Document text:
----

Counsel for the husband cross-examined the wife and the trust accountant, Mr MM about the beneficiary loan account. Mr MM’s evidence is referred to in my discussion of the husband’s asserted addback at Item 12 of the Joint Balance Sheet.
In his final submissions, counsel for the husband submitted that the wife’s failure to disclose the trust loan accounts, in so far as whether they relate to the wife or other family members, excluding the husband, equates to the husband’s failure to disclose, as asserted by the wife.
I do not accept that analogy, as the husband’s failure to disclose and provide acceptable responses to questions about the disposition of proceeds of sale of properties is monumental compared to the allegation levelled at the wife. In accordance with my findings, that after 1996 the wife was required to support herself and the children from the trust income and that the husband did not meaningfully contribute to the support of the wife and the children, it is surely no surprise to the husband that the wife applied the income from the family trust to support herself and the children. Mr MM, the accountant for the trust, provided a reasonable explanation why the various trust distributions have been recorded in the trust accounts with only one beneficiary loan account and his understanding of the purpose of the trust was to support the wife and children.
The Full Court in Chang & Su [2002] FamCA 156 at [67] listed the relevant authorities of the law to be applied and the approach that may be adopted where the court is unable to determine the extent of the parties’ wealth, because of a lack of a full and frank disclosure.
The Full Court (Bryant CJ, Finn and Boland JJ) in Gould & Gould [2007] FamCA 609, set out the correct approach to be taken in relation to a failure to comply with the disclosure requirements. After considering past authorities, including Kannis & Kannis [2002] FamCA 1150 (“Kannis”), at [26]–[27] the Full Court set out the correct approach:
26.While the decision of the Full Court (and indeed also of Holden CJ) in Kannis confirms the earlier decisions which were cited by the Full Court and which establish that a robust approach can be taken by the court in cases of non-disclosure, neither that decision, nor any of the earlier decisions cited, would, in our view, support the approach which the trial Judge in this case took in paragraph 24 of his reasons for judgment, being to reduce his assessment of the husband’s contributions of account of the husband’s non-disclosure.
27.Rather the appropriate approach for his Honour to have adopted in this case would have been to have increased the asset pool to take account of non-disclosure by the husband, and indeed his Honour had already done this to some extent in accepting the schedule of assets prepared by the wife’s Counsel (see also paragraphs 12 and 14 of his Honour’s reasons). Alternatively, or even in addition, had his Honour been persuaded that on the balance of probabilities there existed assets other than those contained in the asset pool contained in his reasons, his Honour could have made some adjustment in favour of the wife on account of the husband’s non-disclosure pursuant to the provisions of s 75(2)(o), as did Holden CJ in Kannis.

----

Entries shown:
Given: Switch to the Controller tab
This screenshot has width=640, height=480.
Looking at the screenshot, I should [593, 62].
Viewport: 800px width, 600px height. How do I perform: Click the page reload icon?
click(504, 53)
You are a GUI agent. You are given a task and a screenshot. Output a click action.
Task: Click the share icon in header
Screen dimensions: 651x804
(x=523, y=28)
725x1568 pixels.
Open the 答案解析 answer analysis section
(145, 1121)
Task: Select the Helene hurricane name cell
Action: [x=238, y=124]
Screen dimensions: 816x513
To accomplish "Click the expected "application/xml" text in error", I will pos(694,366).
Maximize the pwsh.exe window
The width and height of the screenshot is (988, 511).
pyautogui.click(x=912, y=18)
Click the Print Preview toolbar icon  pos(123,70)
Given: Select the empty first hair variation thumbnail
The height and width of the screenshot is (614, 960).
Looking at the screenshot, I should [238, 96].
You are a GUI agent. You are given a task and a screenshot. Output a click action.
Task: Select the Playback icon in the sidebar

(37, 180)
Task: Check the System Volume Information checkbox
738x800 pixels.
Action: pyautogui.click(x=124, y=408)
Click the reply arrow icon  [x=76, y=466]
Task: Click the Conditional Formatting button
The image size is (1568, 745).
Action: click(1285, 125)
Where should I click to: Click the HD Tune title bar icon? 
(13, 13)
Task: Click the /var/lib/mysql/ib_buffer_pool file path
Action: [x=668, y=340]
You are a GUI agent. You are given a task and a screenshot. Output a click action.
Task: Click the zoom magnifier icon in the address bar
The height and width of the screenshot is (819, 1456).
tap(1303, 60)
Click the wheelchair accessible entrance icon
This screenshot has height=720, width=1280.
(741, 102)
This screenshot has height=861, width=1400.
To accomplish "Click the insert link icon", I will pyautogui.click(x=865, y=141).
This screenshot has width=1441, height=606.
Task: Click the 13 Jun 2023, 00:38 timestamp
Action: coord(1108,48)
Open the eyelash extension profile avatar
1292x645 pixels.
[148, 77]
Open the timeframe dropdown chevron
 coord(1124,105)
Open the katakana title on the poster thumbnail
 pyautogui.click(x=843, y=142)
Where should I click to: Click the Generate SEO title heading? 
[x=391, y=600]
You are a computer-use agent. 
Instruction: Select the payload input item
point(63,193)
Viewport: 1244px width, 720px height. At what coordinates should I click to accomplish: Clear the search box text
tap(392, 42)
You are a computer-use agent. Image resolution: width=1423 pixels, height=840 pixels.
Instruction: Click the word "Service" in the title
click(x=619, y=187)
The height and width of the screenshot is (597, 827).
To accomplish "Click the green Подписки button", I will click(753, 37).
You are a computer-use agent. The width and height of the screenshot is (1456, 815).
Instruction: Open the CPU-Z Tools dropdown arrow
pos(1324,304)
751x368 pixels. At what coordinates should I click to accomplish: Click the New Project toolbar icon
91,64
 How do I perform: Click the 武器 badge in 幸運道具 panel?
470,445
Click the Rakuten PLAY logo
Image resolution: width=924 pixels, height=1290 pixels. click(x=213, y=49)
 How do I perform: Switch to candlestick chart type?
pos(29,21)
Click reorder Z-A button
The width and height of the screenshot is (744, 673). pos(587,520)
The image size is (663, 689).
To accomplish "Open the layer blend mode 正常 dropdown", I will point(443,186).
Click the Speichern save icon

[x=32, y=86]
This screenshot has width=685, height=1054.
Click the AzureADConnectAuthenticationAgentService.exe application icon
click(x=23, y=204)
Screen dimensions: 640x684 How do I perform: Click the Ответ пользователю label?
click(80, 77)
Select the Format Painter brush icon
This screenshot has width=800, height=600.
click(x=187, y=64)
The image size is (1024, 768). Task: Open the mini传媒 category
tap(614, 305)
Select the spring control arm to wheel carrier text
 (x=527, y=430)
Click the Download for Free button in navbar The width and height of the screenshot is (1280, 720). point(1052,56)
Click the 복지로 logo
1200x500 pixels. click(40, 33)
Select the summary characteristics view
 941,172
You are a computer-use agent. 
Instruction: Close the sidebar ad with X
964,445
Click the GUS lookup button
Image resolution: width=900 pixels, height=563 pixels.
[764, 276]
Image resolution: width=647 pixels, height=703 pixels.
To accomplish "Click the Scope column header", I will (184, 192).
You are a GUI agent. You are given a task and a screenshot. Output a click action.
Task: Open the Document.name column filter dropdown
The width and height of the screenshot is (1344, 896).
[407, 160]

----

Problem A: Which judges made up the Full Court in Gould & Gould, according to the judgment excerpt?
Problem B: Reproduce the judgment excerpt word for word between "Counsel for the husband cross-examined" and "Joint Balance Sheet.", inclusive.

Correct output A: Bryant CJ, Finn and Boland JJ

Correct output B:
Counsel for the husband cross-examined the wife and the trust accountant, Mr MM about the beneficiary loan account. Mr MM’s evidence is referred to in my discussion of the husband’s asserted addback at Item 12 of the Joint Balance Sheet.